= Beginning of Section =

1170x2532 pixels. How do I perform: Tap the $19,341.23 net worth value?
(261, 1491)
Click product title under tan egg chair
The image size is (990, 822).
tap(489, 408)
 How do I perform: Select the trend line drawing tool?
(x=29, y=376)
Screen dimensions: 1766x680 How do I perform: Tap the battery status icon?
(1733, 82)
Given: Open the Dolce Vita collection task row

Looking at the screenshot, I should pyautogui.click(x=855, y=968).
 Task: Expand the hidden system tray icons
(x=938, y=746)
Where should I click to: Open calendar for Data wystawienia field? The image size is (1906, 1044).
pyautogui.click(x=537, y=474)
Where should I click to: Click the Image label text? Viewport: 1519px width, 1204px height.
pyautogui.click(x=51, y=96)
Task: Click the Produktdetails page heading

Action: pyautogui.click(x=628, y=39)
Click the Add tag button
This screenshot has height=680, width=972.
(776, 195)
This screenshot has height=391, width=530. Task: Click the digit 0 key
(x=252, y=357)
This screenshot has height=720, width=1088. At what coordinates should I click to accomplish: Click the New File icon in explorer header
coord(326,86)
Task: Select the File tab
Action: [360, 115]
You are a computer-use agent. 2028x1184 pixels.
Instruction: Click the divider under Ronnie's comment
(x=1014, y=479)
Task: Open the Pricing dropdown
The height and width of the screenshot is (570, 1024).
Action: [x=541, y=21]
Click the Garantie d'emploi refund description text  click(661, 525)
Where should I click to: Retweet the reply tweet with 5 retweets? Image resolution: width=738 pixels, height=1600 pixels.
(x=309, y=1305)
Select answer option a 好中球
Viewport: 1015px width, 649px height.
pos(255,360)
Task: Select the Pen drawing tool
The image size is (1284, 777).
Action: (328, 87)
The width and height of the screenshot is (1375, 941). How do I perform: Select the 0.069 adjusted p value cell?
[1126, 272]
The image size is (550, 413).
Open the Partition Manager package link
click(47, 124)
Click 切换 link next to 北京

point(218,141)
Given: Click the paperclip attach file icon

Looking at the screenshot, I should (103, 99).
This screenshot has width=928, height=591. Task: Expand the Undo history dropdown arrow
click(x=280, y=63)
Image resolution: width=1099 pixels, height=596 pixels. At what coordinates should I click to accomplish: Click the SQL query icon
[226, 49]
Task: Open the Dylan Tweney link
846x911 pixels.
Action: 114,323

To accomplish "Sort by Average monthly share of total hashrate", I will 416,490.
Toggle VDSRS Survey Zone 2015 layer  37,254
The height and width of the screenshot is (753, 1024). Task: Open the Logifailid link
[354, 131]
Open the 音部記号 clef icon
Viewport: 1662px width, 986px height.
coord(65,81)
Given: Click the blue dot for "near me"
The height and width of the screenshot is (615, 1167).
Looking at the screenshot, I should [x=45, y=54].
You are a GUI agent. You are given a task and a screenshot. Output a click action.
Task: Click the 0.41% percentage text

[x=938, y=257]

= End of Section =

### Directions
A faithful copy is required of the lines from the one with "Viewport: 1662px width, 986px height." through the last line of the data; please add nothing.

### Your response
Viewport: 1662px width, 986px height.
coord(65,81)
Given: Click the blue dot for "near me"
The height and width of the screenshot is (615, 1167).
Looking at the screenshot, I should [x=45, y=54].
You are a GUI agent. You are given a task and a screenshot. Output a click action.
Task: Click the 0.41% percentage text

[x=938, y=257]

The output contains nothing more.